Plankton repopulate the Chicxulub Crater in the first years after the impact of the asteroid that caused the end-Cretaceous mass extinction. Credit: John Maisano and University of Texas.

During the late 1970s, a team of geophysicists was prospecting the area around the Yucatan Peninsula in Mexico when they made a startling discovery: way beneath the surface, the equipment revealed what appeared to be a dramatic impact crater. After thorough study, the crater turned out to be slightly less than 66 million years old — the missing puzzle piece that explained why the dinosaurs went extinct. They called it Chicxulub, after a nearby town.

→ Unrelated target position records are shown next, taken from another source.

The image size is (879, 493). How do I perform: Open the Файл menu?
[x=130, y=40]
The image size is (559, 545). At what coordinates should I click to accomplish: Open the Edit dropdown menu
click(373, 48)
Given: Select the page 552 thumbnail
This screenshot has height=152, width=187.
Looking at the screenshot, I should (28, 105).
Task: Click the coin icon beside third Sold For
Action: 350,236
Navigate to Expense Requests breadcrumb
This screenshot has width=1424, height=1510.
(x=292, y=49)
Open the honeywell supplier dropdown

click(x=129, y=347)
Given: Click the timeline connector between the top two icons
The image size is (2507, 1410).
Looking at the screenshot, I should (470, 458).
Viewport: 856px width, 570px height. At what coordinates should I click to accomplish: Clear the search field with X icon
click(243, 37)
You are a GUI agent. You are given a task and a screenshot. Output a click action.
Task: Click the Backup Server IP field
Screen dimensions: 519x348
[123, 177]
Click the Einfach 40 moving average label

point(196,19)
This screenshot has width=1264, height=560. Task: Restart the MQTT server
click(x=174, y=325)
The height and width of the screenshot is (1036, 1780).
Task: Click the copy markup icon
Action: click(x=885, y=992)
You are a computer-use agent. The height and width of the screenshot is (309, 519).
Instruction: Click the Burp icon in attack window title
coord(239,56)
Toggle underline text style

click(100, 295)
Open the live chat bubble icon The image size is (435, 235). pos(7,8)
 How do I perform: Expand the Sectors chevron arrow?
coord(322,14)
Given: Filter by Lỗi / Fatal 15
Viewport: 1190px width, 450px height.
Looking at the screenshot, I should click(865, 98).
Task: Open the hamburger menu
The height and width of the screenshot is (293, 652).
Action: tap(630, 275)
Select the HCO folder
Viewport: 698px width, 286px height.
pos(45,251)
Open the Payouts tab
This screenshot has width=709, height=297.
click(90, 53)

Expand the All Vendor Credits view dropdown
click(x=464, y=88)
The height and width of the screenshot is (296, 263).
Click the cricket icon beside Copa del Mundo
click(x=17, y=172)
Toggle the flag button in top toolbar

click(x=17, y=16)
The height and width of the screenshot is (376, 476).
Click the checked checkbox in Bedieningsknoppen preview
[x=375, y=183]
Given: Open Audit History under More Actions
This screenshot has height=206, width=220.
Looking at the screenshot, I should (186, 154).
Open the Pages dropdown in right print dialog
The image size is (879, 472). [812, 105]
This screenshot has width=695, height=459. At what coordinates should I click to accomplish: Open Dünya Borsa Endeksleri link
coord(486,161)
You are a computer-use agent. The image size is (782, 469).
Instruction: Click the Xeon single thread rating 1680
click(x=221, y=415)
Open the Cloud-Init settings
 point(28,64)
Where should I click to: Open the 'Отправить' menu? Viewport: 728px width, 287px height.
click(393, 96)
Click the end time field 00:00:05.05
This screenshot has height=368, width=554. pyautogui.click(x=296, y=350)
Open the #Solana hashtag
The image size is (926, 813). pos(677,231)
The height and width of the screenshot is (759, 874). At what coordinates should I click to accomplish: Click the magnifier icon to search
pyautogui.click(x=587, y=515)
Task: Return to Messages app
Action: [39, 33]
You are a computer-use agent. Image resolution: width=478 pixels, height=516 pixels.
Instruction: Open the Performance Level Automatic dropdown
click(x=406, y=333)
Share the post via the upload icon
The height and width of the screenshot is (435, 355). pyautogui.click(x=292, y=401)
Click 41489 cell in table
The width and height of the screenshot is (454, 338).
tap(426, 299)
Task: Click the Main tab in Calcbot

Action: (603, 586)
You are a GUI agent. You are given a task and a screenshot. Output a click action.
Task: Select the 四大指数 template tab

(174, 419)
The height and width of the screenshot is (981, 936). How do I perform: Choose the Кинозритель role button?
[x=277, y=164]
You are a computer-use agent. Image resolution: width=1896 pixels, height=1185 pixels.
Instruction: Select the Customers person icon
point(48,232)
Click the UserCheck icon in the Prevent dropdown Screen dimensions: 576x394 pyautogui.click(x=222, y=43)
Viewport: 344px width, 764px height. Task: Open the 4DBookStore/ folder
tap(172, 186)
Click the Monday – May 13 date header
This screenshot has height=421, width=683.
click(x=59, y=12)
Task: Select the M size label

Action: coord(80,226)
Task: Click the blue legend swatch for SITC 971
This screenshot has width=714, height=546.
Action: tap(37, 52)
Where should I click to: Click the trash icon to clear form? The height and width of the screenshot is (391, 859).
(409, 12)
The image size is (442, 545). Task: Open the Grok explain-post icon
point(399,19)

Today, we know the Chicxulub event mostly for wiping the dinosaurs, but the impact killed off out 75% of plant and animal species on Earth, striking with the energy with an estimated energy of 10 billion Hiroshima A-bombs. Eventually, life started to recover after the event, but not at the same pace. Generally speaking, the closer to the meteorite impact site, the longer it took to recover. Geologists estimate that it took about 300,000 years in the Gulf of Mexico and the North Atlantic — much slower than in other regions further from the impact crater. There are several theories as to why life recovered slower around the impact crater, including potentially toxic metal seeping from the meteorite.

But a new study challenges that theory and reports that life re-emerged faster than previously believed. Christopher Lowery and colleagues analyzed rock samples drilled up from beneath the crater, tracking variations in micro-fossils after the impact. They also looked at traces of biological activity and the abundance of various elements (such as extra-terrestrially derived helium-3, the flux of which can be used to infer sedimentation rates) — together, all these can be used as a proxy to assess the presence of life at the site.

The results were surprising: mere years after the impact, the first microscopic life forms started appearing. Just 30,000 years later — far faster than other sites farther from the impact — a productive ecosystem was already in place. This strongly suggests that the impact did not delay recovery.

If the impact crater itself would be preventing life from re-emerging, a pattern would have been present around the crater. However, this was not observed, and no such geographic pattern exists, the best explanation for the observed heterogeneity is a combination of ecological factors and ‘chance,’ according to researchers.

This study highlights that we don’t really know much about how life — particularly marine ecosystems — recovers after such a dramatic extinction.